Has the experience remained the same? PHP was incredibly simple to deploy.




> Has the experience remained the same?

Yes and no. The PHP language and run-time continue to value backwards compatibility and, ultimately, a PHP application is still just a collection of PHP files sitting on a web server somewhere. If you want to work like it's 2006 you can.

However -- Modern PHP (Laravel included) bring a few winkles to the table and most deployments will have extra complications for folks expecting to just "FTP a file" (also, I hope you meant SFTP a file (-:)

For example, Laravel (similar to rails) has migrations for creating and updating your database schema. You don't need to use migrations, but if you do your deployment becomes a bit more complicated.

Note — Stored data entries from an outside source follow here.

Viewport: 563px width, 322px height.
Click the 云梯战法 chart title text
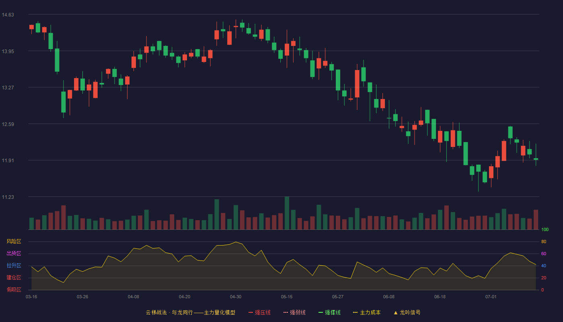click(x=156, y=312)
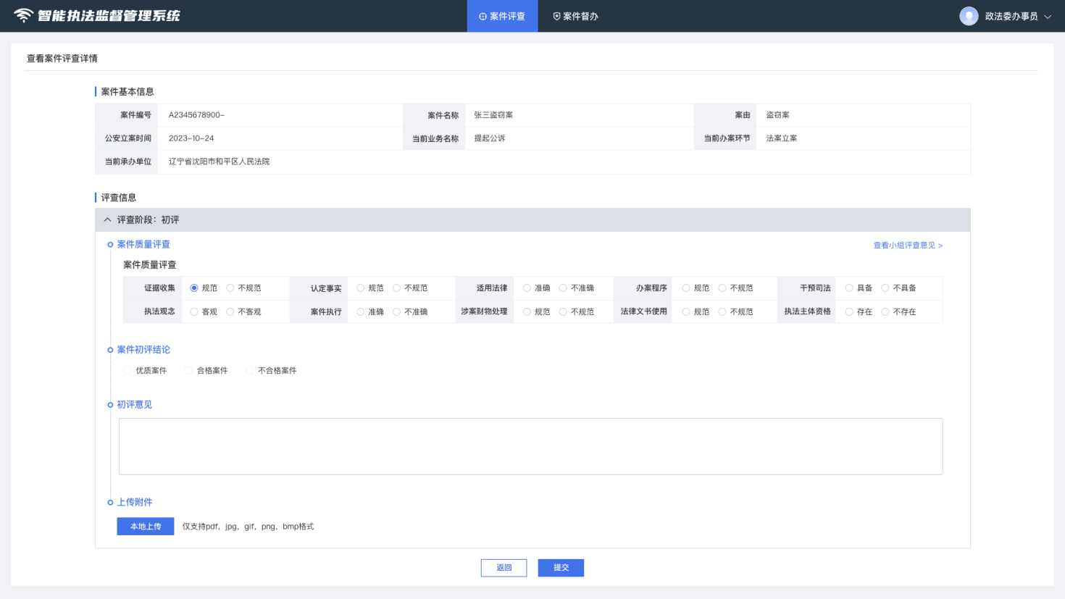The height and width of the screenshot is (599, 1065).
Task: Click the 返回 button
Action: [504, 568]
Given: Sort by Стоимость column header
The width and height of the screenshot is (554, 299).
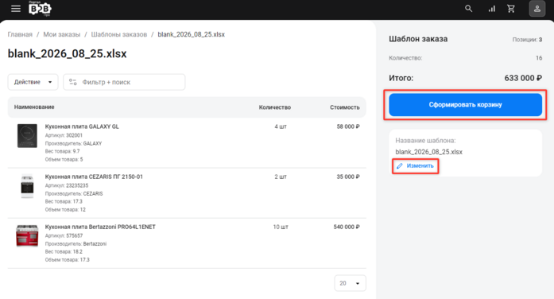Looking at the screenshot, I should (344, 107).
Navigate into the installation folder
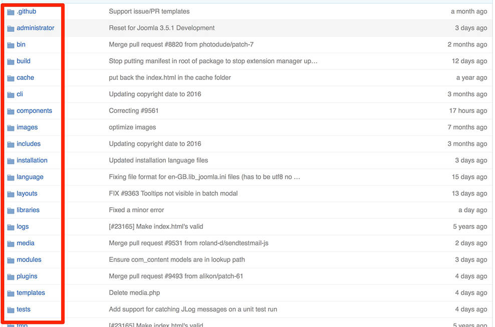Viewport: 495px width, 327px height. click(32, 160)
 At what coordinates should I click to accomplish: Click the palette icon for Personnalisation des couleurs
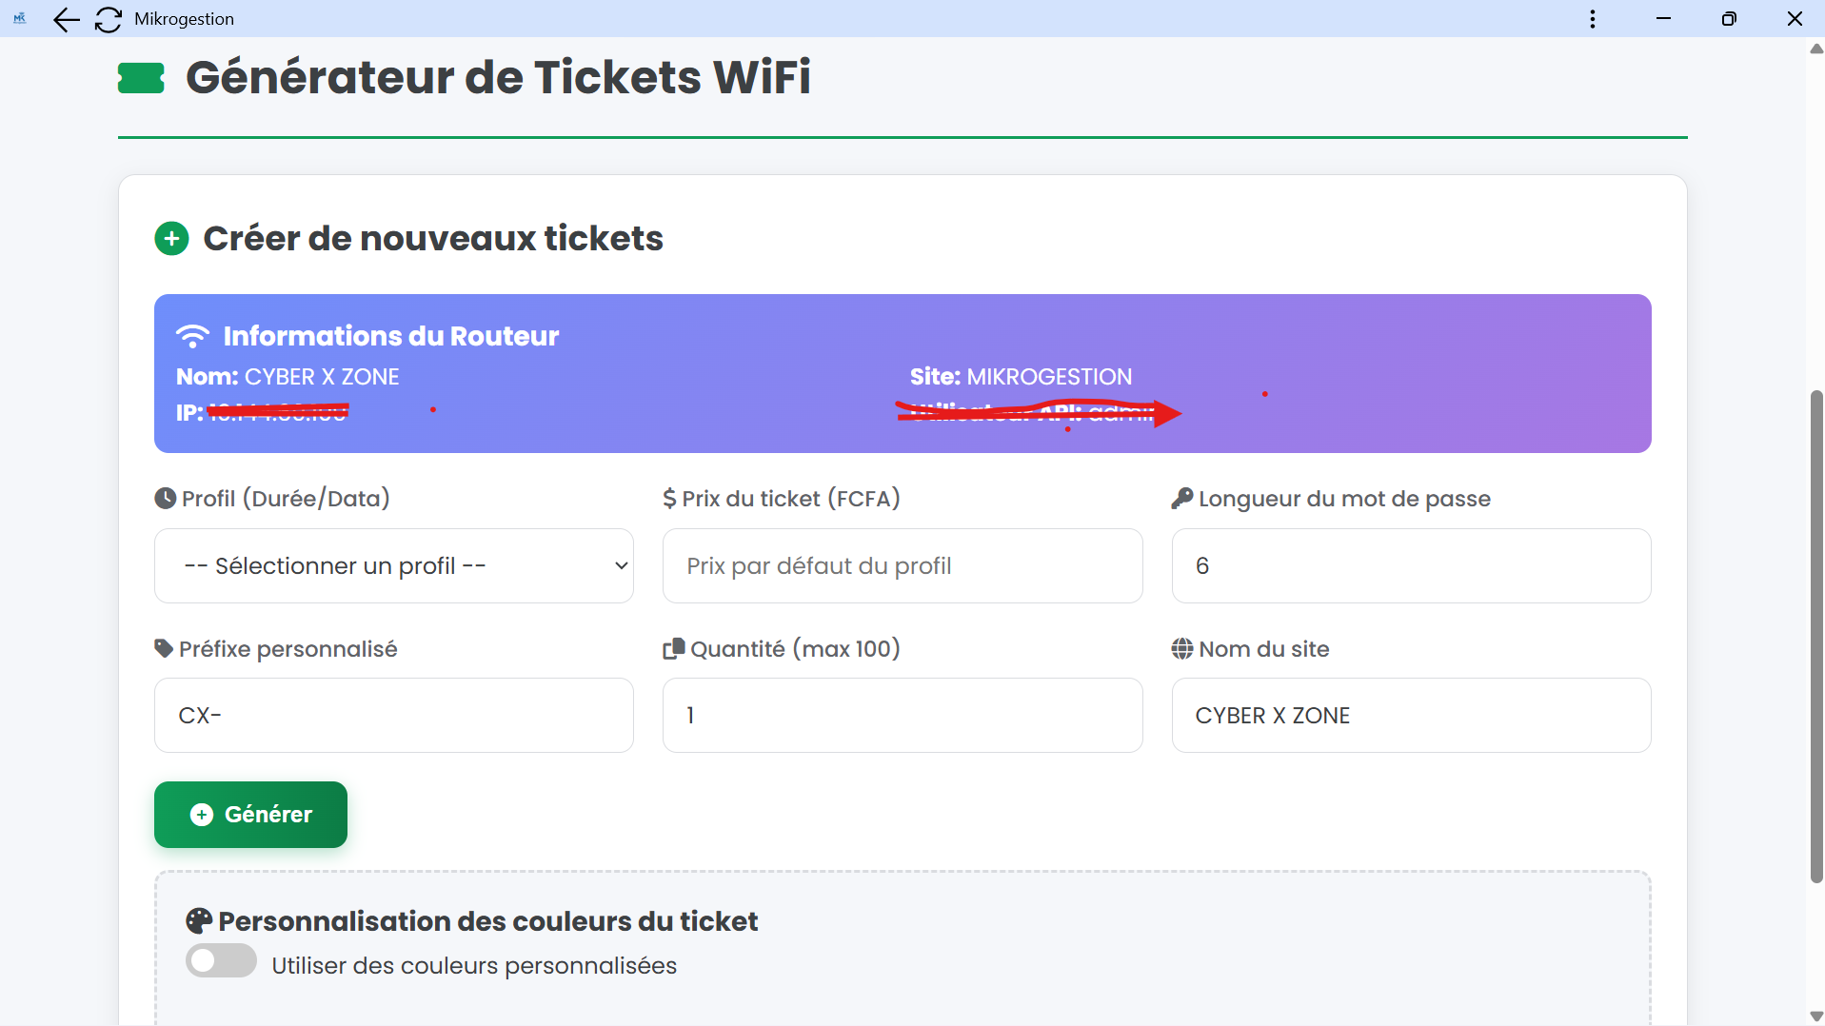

Also -- although PHP namespaces have come a long way, they're still not up-to-par with (or, in PHP group-speak "have different goals than") ruby or python's module system. The Composer packaging system has stepped in to fill this gap, but this means a modern PHP deployment needs to

1. Generate composer autoload cache files 2. Fetch, download and install any updated composer packages (i.e. third party libraries)

Again, there's nothing stopping you from working locally and SFTPing or rsyncing all your local files (composer packages/autoload files included) to the server, but most teams develop a more formal deployment process than that.

How you host your PHP application is going to effect how you deploy. There's still many, many PHP hosting companies offering `mod_php` based hosting, but there's also a large number of projects who use a Fast-CGI/FPM approach (either with Apache or nginx). The difference in process models brings a different in the unix permissions model, and that often means there's extra steps needed to ensure file based cache system can write to their storage engines.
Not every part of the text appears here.